Is it a star or a planet? What NASA's James Webb Space Telescope found as it looked into 29 Cygni b
How do we differentiate between stars and massive planets? The answer to this may lie in the way these bodies come into existence. That is why NASA's James Webb Space Telescope looked into 29 Cygni b. Weighing as much as 15 Jupiters and orbiting its host star at an average distance of 1.5 billion miles, it essentially occupies a borderline position between a star and a massive planet.

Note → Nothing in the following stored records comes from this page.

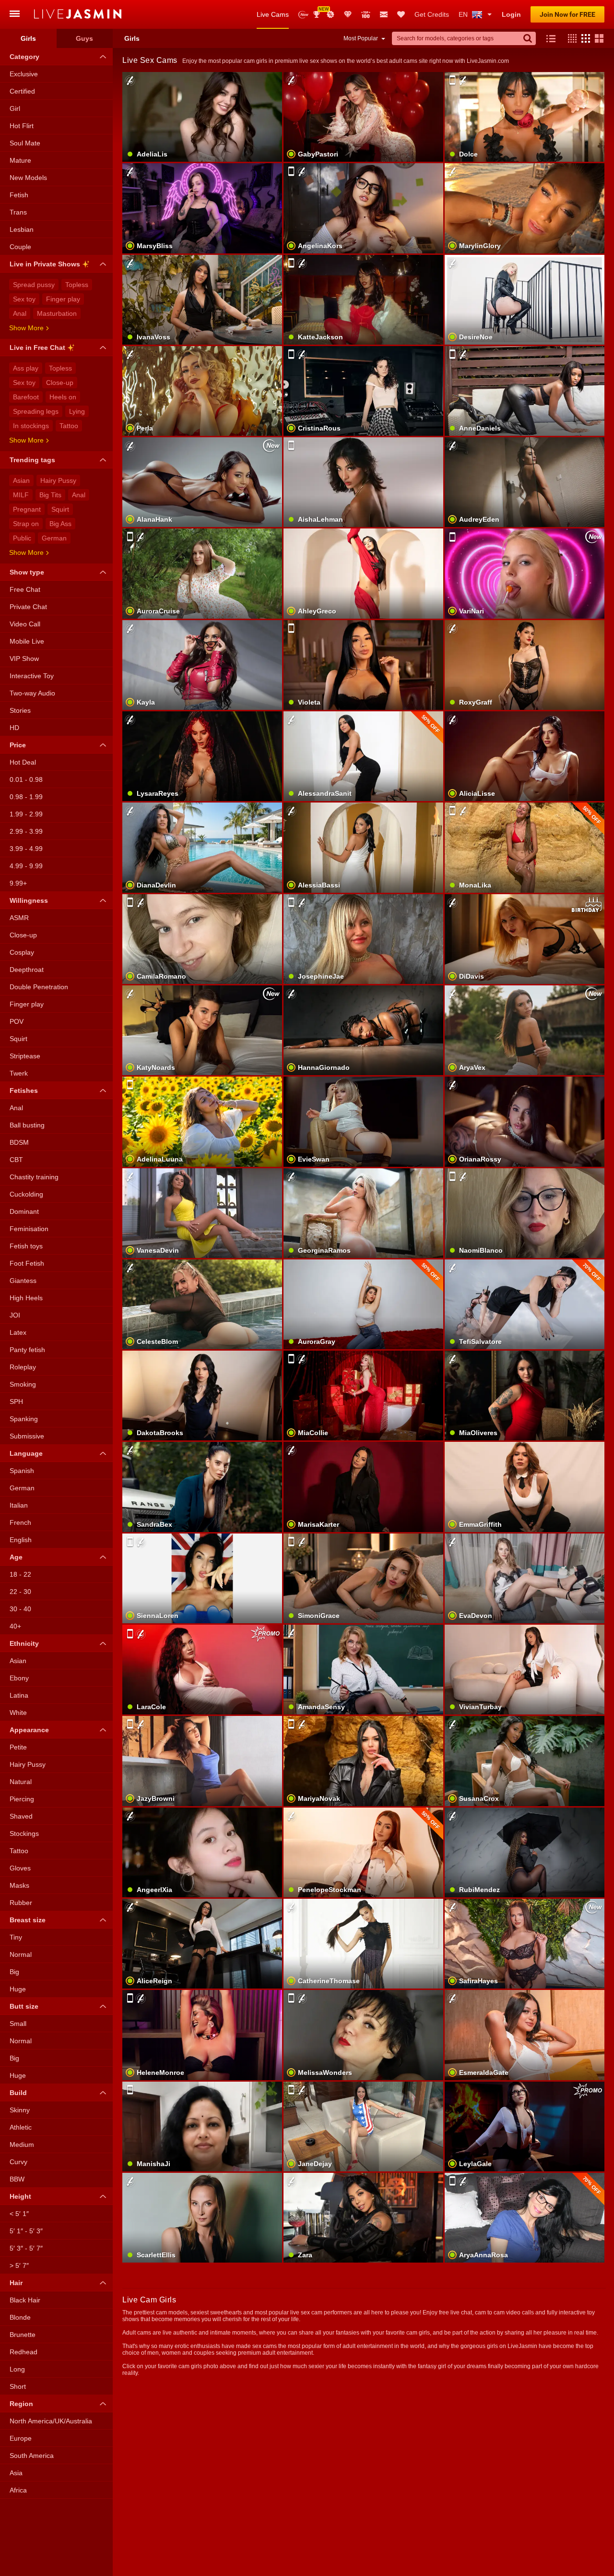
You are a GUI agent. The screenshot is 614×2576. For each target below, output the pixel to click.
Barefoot (26, 397)
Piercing (22, 1799)
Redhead (23, 2352)
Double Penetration (39, 987)
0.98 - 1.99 (26, 797)
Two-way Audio (32, 693)
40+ (15, 1626)
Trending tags (32, 460)
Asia (16, 2473)
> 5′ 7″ (19, 2265)
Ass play (25, 368)
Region (21, 2404)
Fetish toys (26, 1246)
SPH (16, 1401)
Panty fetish (27, 1350)
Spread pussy (34, 284)
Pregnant (27, 509)
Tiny (16, 1937)
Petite (18, 1747)
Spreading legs (36, 411)
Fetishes (24, 1090)
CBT (16, 1159)
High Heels (26, 1298)
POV (17, 1021)
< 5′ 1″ (19, 2213)
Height (20, 2196)
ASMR (19, 918)
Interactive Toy (32, 676)
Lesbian (22, 229)
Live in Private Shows (45, 264)
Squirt (60, 509)
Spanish (22, 1470)
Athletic (21, 2127)
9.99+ (18, 883)
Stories (20, 710)
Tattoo (68, 426)
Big (14, 1972)
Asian (21, 480)
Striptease (25, 1056)
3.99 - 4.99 (26, 848)
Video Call (25, 624)
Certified (22, 91)
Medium (22, 2144)
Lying (77, 411)
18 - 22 (20, 1574)
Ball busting (27, 1125)
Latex (18, 1332)
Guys (84, 38)
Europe (21, 2438)
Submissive (27, 1436)
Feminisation (29, 1229)
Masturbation (57, 313)
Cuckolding (26, 1194)
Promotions (330, 14)
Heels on (62, 397)
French (20, 1522)
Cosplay (22, 952)
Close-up (59, 382)
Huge (18, 1989)
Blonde (20, 2317)
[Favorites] (401, 14)
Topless (76, 284)
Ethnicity (24, 1643)
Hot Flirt (22, 126)
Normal (21, 1954)
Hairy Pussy (58, 480)
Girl (15, 108)
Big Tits (50, 495)
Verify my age (524, 1412)
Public (22, 538)
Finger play (63, 299)
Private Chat (28, 607)
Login (511, 14)
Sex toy (24, 299)
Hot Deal (23, 762)
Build (18, 2093)
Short (18, 2386)
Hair (16, 2283)
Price (18, 745)
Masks (19, 1885)
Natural (21, 1781)
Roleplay (23, 1367)
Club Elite (348, 14)
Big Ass (60, 523)
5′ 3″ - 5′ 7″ (26, 2248)
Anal (19, 313)
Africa (18, 2490)
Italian (19, 1505)
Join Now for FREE (567, 14)
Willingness (29, 900)
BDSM (19, 1142)
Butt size (24, 2006)
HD (14, 727)
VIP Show (24, 658)
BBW (17, 2179)
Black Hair (25, 2300)
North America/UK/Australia (51, 2421)
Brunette (22, 2334)
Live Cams (273, 14)
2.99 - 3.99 (26, 831)
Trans (18, 212)
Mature (20, 160)
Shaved (21, 1816)
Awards (320, 11)
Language (26, 1453)
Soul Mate (25, 143)
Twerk (19, 1073)
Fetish (19, 195)
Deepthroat (27, 969)
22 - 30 (20, 1591)
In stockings (31, 426)
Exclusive (24, 74)
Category (24, 56)
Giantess (23, 1280)
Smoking (23, 1384)
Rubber (21, 1902)
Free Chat (25, 589)
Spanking (24, 1419)
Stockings (24, 1833)
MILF (21, 495)
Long (17, 2369)
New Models (303, 15)
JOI (15, 1315)
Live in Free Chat (37, 347)
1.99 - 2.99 (26, 814)
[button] (570, 38)
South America (32, 2455)
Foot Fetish (27, 1263)
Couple (20, 247)
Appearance (29, 1730)
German (54, 538)
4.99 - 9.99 (26, 866)
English (21, 1540)
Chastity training (34, 1177)
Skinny (20, 2110)
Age (16, 1557)
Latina (19, 1695)
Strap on (26, 523)
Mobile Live (27, 641)
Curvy (18, 2162)
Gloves (20, 1868)
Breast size (28, 1920)
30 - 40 (20, 1609)
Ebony (19, 1678)
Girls (28, 38)
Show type (27, 572)
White (18, 1712)
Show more (26, 328)
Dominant (24, 1211)
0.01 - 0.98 (26, 779)
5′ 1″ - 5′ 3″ (26, 2231)
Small (18, 2023)
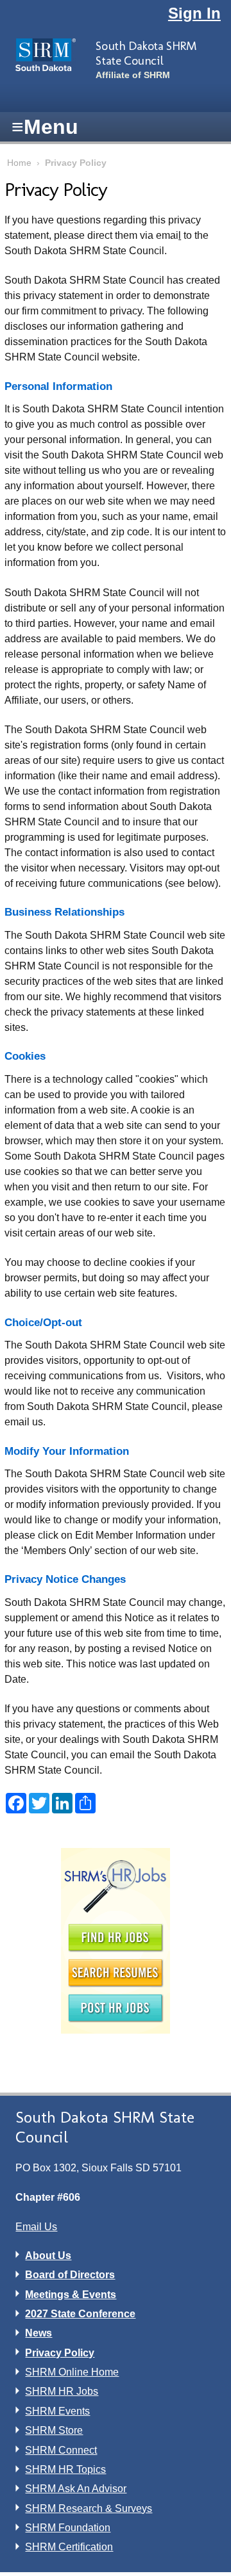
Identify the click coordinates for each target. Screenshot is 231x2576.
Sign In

🆕 Webb is investigating the dividing line between planets and stars 🪐⭐
— ESA Webb Telescope (@ESA_Webb) April 14, 2026
What is the dividing line between stars and massive planets? Scientists think it may be how they formed: a bottom-up approach (clumping together) or a top-down approach (fragmenting into smaller bits) 1/3 pic.twitter.com/DkryVyIuA0
Planets, by definition, come from accretion. This is the slow "bottom-up" method whereby dust and ice get together in protoplanetary disks. With the passage of time, these conglomerates mature into bodies of planetary dimensions. Stars, in contrast, come into existence by the process of gravitational collapse, where huge clouds of gas break down and each piece collapses under its own gravity. 29 Cygni b lies right on this dividing line. While it is massive enough to potentially form like a star, Webb’s observations reveal otherwise. By analyzing the planet’s atmosphere using Webb’s Near-Infrared Camera (NIRCam), a team led by William Balmer of the Johns Hopkins University and the Space Telescope Science Institute detected high levels of carbon dioxide and carbon monoxide—key indicators of heavier chemical elements collectively called metals.
The research, published in The Astrophysical Journal Letters, revealed that 29 Cygni b has about 150 Earths worth of heavy elements. Going deeper, the ground-based telescope CHARA confirmed that the planet's orbit is aligned with the spin of the star. “We showed that the inclination of the planet is well-aligned with the spin axis of the star, which is similar to what we see for the planets of our solar system,” said Ash Messier, co-author and a graduate student at Johns Hopkins University, in a statement. “Put together, this evidence strongly suggests that 29 Cygni b formed within a protoplanetary disk through rapid accretion of metal-rich material, rather than through gas fragmentation. In other words, it formed like a planet and not like a star,” added Balmer.
29 Cygni b was the first of four targets in Balmer's observation program. All of the targets weigh between 1 and 15 times as much as Jupiter and are located within 9 billion miles of their host stars. To understand the formation of each of these targets better, Balmer and his team plan on comparing how the composition varies between the lower-mass and higher-mass objects.